Marina Silva parle d'une voix posée, sur le ton de celle qui sait qu'elle n'a pas fini d'essayer d'infléchir le cours normal des affaires.

Née dans une famille de récolteurs de caoutchouc dans les forêts de l'Ouest amazonien, compagne de lutte de Chico Mendes, militant écologiste assassiné en 1988, Marina Silva a tenu une conférence à Montréal la semaine dernière.

Une escale de plus dans son parcours étonnant qui l'a conduite jusqu'aux Jeux olympiques de Londres, où elle a eu l'honneur de porter le drapeau olympique pendant la cérémonie d'ouverture.

L'incident diplomatique n'a pas tardé: Mme Silva, candidate du Parti vert en 2010 pour la présidence du Brésil, avait dérangé les dirigeants des partis traditionnels en obtenant 20% du vote.

Le Brésil, hôte des prochains jeux d'été en 2016, a semoncé le Comité international olympique, qui a répliqué que Mme Silva, couverte de récompenses internationales, représentait très bien le «pilier environnemental» du mouvement olympique.

Aujourd'hui sans affiliation politique, Mme Silva cherche un nouveau moyen d'influencer la politique au Brésil et ailleurs.

«Les gens n'ont plus d'illusions: ils estiment que les groupes qui tiennent les rênes du pouvoir politique et économique ne feront pas ce qui est nécessaire pour surmonter la grave crise de civilisation à laquelle nous sommes confrontés», regrette-t-elle, en entrevue avec La Presse, en marge de la conférence Civicus.

«Il y a une conjonction de la crise financière, environnementale, sociale, politique, souligne-t-elle. À la base de cette crise, il y a celle des valeurs. Le système vise à conserver la logique de l'argent pour l'argent et du pouvoir pour le pouvoir.»

«Actuellement, nous avons une éthique de circonstances qui sacrifie des ressources naturelles vieilles de millions d'années pour quelques décennies de profits.»

«Il ne faut plus séparer l'éthique de la politique, ni l'écologie de l'économie ou les discours de l'action», affirme-t-elle.

Un programme qui ne manque pas d'ambition. «Il n'y aura jamais de situation où tout ceci sera appliqué, convient-elle. Mais ce sont des valeurs qui me motivent, c'est comme le moteur à l'arrière du bateau.»

La récente conférence de Rio"20 a cependant donné un splendide exemple de l'échec de ces ambitions. Mme Silva s'en désole. «En 1992, alors qu'on avait moins conscience des problèmes, on a obtenu des résultats, explique-t-elle. Cette année, rien n'est arrivé. On a remis à plus tard ce qui ne pouvait pourtant pas attendre.»
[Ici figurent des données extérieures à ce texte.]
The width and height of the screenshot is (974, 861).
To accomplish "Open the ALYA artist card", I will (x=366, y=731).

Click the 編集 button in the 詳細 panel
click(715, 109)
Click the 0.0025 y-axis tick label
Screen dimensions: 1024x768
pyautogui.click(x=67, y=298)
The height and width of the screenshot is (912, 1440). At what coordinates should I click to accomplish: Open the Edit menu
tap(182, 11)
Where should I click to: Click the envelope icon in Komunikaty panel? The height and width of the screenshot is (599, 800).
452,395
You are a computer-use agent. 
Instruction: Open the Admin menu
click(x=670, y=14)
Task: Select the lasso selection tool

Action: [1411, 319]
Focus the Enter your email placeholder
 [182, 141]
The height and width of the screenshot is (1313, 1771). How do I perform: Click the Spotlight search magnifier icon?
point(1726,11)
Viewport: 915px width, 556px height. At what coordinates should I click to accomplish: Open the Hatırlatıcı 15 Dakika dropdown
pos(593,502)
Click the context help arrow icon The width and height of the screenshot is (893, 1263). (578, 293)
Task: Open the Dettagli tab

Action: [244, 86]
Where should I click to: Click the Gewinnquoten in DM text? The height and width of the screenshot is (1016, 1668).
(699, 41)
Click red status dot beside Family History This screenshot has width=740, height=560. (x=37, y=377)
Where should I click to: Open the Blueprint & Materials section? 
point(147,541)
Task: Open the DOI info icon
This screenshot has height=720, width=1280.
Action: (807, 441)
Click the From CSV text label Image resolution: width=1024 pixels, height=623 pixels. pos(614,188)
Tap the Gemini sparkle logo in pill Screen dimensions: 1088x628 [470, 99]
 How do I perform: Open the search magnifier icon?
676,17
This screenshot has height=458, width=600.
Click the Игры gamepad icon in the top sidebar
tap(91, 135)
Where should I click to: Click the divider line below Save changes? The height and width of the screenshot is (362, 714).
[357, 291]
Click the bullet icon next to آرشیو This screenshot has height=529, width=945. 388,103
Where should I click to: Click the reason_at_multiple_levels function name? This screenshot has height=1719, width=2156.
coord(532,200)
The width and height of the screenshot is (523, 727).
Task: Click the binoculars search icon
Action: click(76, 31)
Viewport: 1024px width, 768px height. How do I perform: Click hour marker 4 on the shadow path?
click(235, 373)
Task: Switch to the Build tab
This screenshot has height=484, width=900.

Elle gribouille un schéma sur une feuille. Un cercle foncé entouré d'un autre plus large dans lequel elle fait des petits points.

«En ce moment, au Brésil, un mouvement apolitique est en train de s'organiser, indique-t-elle. Ce mouvement inclut des universitaires, des jeunes et des personnes de la société civile. Je m'échine à renforcer ce mouvement. On voit émerger un nouveau type de militantisme, déconnecté du centre du pouvoir. C'est un mouvement multi-centrique.»

Mme Silva a bien pratiqué la politique traditionnelle. Élue sénatrice en 1994, à 36 ans, puis ministre de l'Environnement dans le gouvernement de Lula da Silva de 2003 à 2008, elle souligne les succès de son pays dans la lutte contre la déforestation. «Mais maintenant, le gouvernement met de l'avant des projets qui ne tiennent pas compte des limites des écosystèmes, s'insurge-t-elle. C'est la logique de l'augmentation de la production et de l'expansion des terres agricoles qui prévaut.»

Elle n'a pas manqué de noter l'élection de Pauline Marois au Québec, tout en s'inquiétant du Plan Nord. «On parle de grands investissements mais dans une partie du Québec très sensible du point de vue environnemental et des communautés autochtones, note-t-elle. J'espère que maintenant qu'il y a une femme premier ministre, il sera possible d'insuffler une nouvelle démarche.»